Spotlight on PKDF grantees and publications

PKDF funds researchers and clinician scientists across the world who are dedicated to finding  answers to help us better understand polycystic kidney disease. Here are some highlights of their work.

Laura Onuchic, M.D.
Yale School of Medicine

 In my current project, we expressed the C-terminal tail of PC1 (a segment that represents only 5% of the total PC1 protein) in PC1-deficient ADPKD pre-clinical mouse models. We showed that this was sufficient to significantly slow disease progression and preserve kidney function. – Laura Onuchic, M.D.

Learn more about Dr. Onuchic in the researcher spotlight article here.

Kurt Zimmerman, Ph.D.
University of Oklahoma Health Sciences Center

Surprisingly, genetic deletion of adaptive immune cells significantly reduced injury-accelerated cystic disease but had no effect on cyst growth in non-injured cilia mutant mice, independent of the rate of cyst growth or underlying genetic mutation. – Kurt Zimmerman, Ph.D.

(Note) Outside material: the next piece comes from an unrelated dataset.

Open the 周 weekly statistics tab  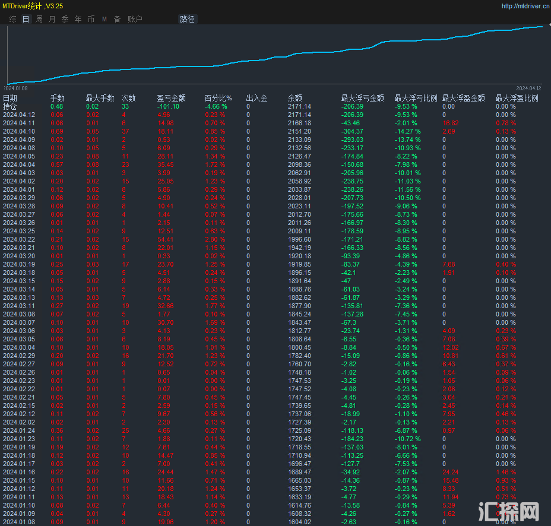click(x=39, y=19)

Learn more about Dr. Zimmerman’s research grant and others from 2021 here.

Kristen Nowak, Ph.D.
University of Colorado – Denver

“Our translational study design incorporating complementary human and animal data, including assurance of feasibility in this first dietary restriction and weight loss trial in humans with ADPKD. We provided measures of abdominal adiposity using MRI images collected to measure TKV and a rigorously designed intervention administered by registered dieticians. In our mouse study, we performed the first assessment of intermittent fasting in a PKD model, the first study of time-restricted feeding in an orthologous ADPKD model, and a direct comparison of three different dietary regimens. – Kristen Nowak, Ph.D.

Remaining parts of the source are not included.